Reputation: 111
I have List of Key,value pairs such as List((A,1),(B,2),(C,3)) in heap memory. How can I parallelize this list to create a JavaPairRDD? In scala : val pairs = sc.parallelize(List((A,1),(B,2),(C,3)). Likewise, Is there any way with java API?
Upvotes: 0
Views: 5065
Reputation: 189
I can see this one working for me
sc.parallelizePairs(Arrays.asList(new Tuple2("123","123")));
Upvotes: 1
Reputation: 1932
Convert Tuple into List with below code snippet.
Tuple2<Sensor, Integer> tuple = new Tuple2<Sensor, Integer>(arg0._2, 1);
List<Tuple2<Sensor, Integer>> list = new ArrayList<Tuple2<Sensor, Integer>>();
list.add(tuple);
Upvotes: 0
Reputation: 111
I found the answer. First store the List of tuples in JavaRDD and then convert it to JavaPairRDD.

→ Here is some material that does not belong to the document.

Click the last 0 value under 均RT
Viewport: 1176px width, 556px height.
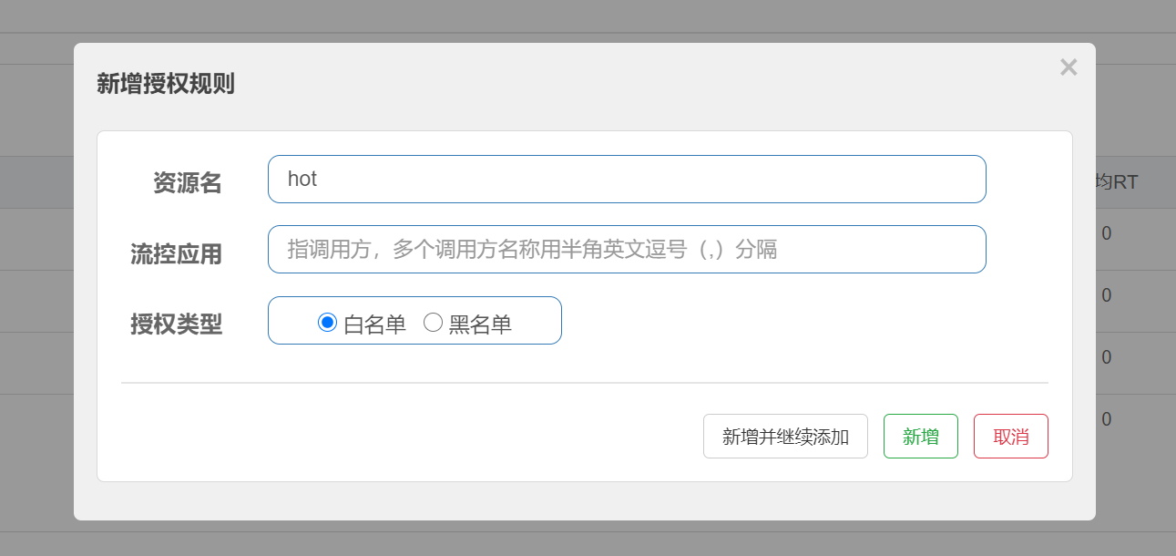(1106, 420)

List<Tuple2> data = Arrays.asList(new Tuple2("panda", 0),new Tuple2("panda", 1));
JavaRDD rdd = sc.parallelize(data);
JavaPairRDD pairRdd = JavaPairRDD.fromJavaRDD(rdd);
Have a look at this answer
Upvotes: 2
Reputation: 3890
Parallelized collections are created by calling JavaSparkContext’s parallelize method on an existing Collection in your driver program. The elements of the collection are copied to form a distributed dataset that can be operated on in parallel.
List data = ......;
JavaRDD rdd = sc.parallelize(data);
Upvotes: 0